Habitat Hilang, Seekor Beruang dan Siamang Terpaksa Jalani Rehabilitasi

Berbagai aktivitas perburuan dan penangkapan satwa liar yang berujung pada pemeliharaan di dalam kandang, masih terus terjadi hingga kini. Akibatnya, proses rehabilitasi yang memakan waktu dan biaya yang mahal, harus kembali dilakukan untuk mengembalikan sejumlah satwa ini ke habitat mereka seiring hilangnya sifat alami yang diperlukan untuk bertahan hidup di alam liar.

Seperti yang terjadi pada 19 Desember 2013 silam, tim lapangan Centre for Orangutan Protection (COP) bersama Kalaweit Sumatera melakukan translokasi atau pemindahan seekor beruang madu (Helarctos malayanus) berumur tujuh tahun hasil sitaan Balai Konservasi Sumber Daya Alam Bengkulu empat tahun silam dari Desa Penarik, Muko Muko, Bengkulu ke lokasi rehabilitasi satwa liar yang dikelola oleh Kalaweit Sumatera di Sumatera Barat.

Proses pemindahan beruang madu ke Kalaweit di Sumatra Barat.

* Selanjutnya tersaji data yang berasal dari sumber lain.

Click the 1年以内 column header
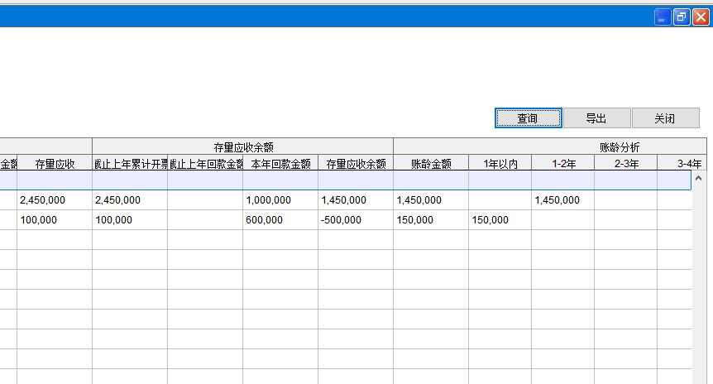713x384 pixels. pos(500,164)
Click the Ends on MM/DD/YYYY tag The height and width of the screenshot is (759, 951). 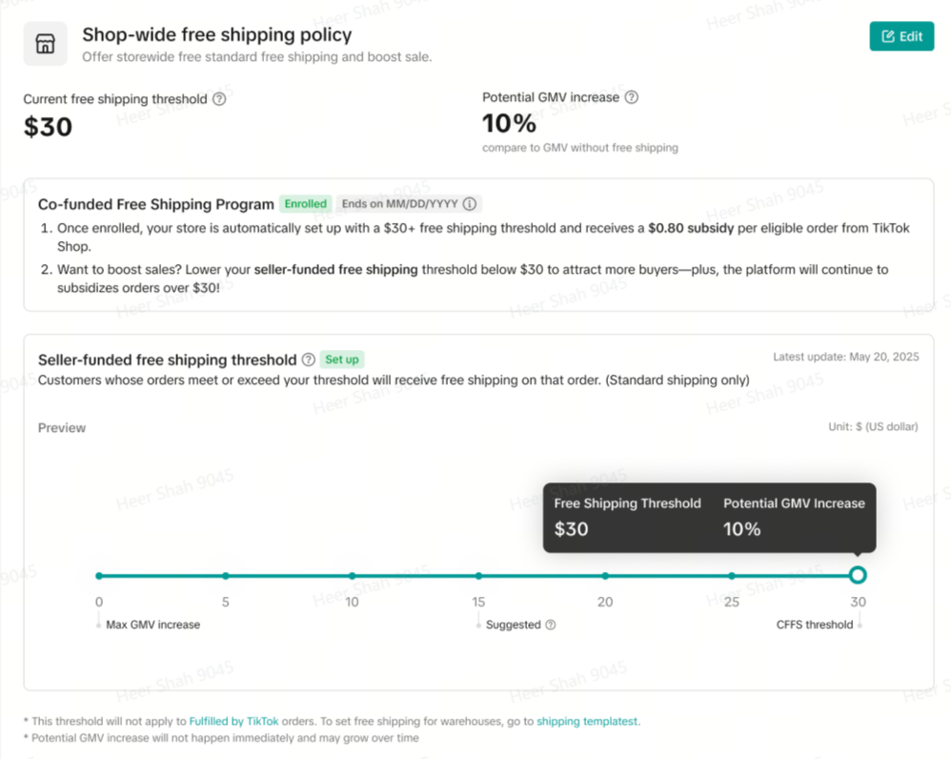pyautogui.click(x=398, y=204)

Foto: COP
Proses pemindahan beruang madu ke Kalaweit di Sumatra Barat. Foto: COP

Setelah penyitaan yang dilakukan tahun 2009 silam, beruang bernama Jony ini terpaksa dititipkan di kandang karantina yang ada di kantor BKSDA Bengkulu karena belum mendapat tempat untuk kembali merehabilitasinya sehingga siap untuk dilepasliarkan kembali ke habitatnya. Di lokasi rehabilitasi ini, Jony akan menjalani rehabilitasi bersama dengan empat individu beruang lain yang sudah terlebih dahulu masuk dan menjalani perawatan.

“Langkah pengiriman Jony menuju pusat rehabilitasi yang dikelola Kalaweit sebagai upaya nyata guna memberi kesempatan beruang Jony untuk menjalani rehabilitasi sebelum dilepaskan kembali ke alam,” ungkap Daniek Hendarto Kordinator Animal Rescue COP.

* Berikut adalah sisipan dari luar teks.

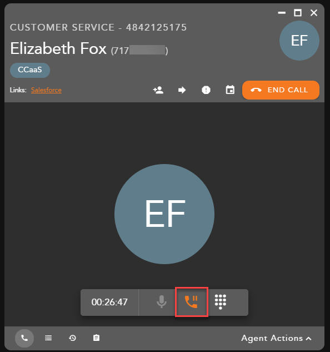Image resolution: width=330 pixels, height=352 pixels.
Task: Open the queue list tab
Action: [x=48, y=338]
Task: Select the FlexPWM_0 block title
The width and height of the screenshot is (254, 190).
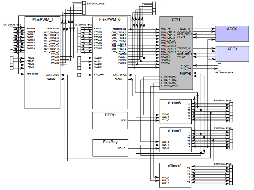Action: point(110,20)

Proses siamang dari rumah warga di Arga Makmur ke pusat rehabilitasi Kalaweit di Sumatra Barat. Foto: COP
Proses siamang dari rumah warga di Arga Makmur ke pusat rehabilitasi Kalaweit di Sumatra Barat. Foto: COP

Pada hari yang sama, tim dari COP, Kalaweit dan BKSDA Bengkulu juga melakukan evakuasi seekor siamang (Sympalangus syndactylus) dari rumah seorang warga di Agra Makmur, Bengkulu Utara. Sebelumnya, siamang ini dipelihara oleh pemiliknya selama 8 tahun. Selepas penyerahan, siamang ini juga dibawa oleh BKSDA Bengkulu dan Kalaweit menuju lokasi rehabilitas yang sama dengan beruang madu bernama Jony tadi.

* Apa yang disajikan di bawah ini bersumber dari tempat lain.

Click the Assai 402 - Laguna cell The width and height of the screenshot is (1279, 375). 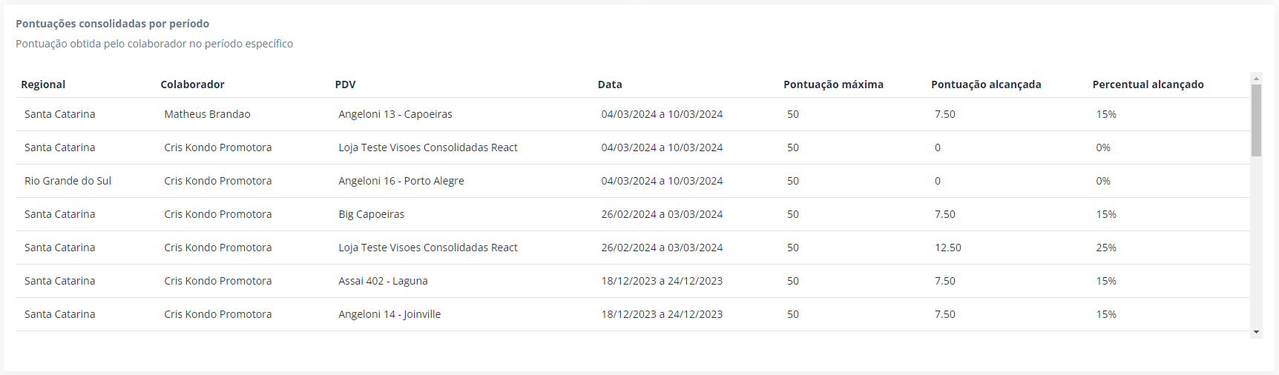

“Beruang dan siamang menjadi salah satu satwa yang dilindungi dan keberadaannya terancam oleh manusia baik lewat alih fungsi habitat maupun diperdagangan untuk peliharaan. Harga yang mahal menjadi nilai yang menggiurkan para pedagang untuk memburu dan memperjualbelikannya. Pada bulan November 2012 tim BKSDA Jawa Tengah bersama COP menggagalkan upaya perdagangan bayi beruang madu di Kebumen, Jawa Tengah yang dihargai 22 juta. Ini membuktikan bahwa perdagangan satwa liar masih menjadi satu ancaman bagi keberlangsungan hidup satwa liar di alam karena memiliki nilai ekonomi yang tinggi sehingga diburu dan diperdagangkan” Daniek Hendarto.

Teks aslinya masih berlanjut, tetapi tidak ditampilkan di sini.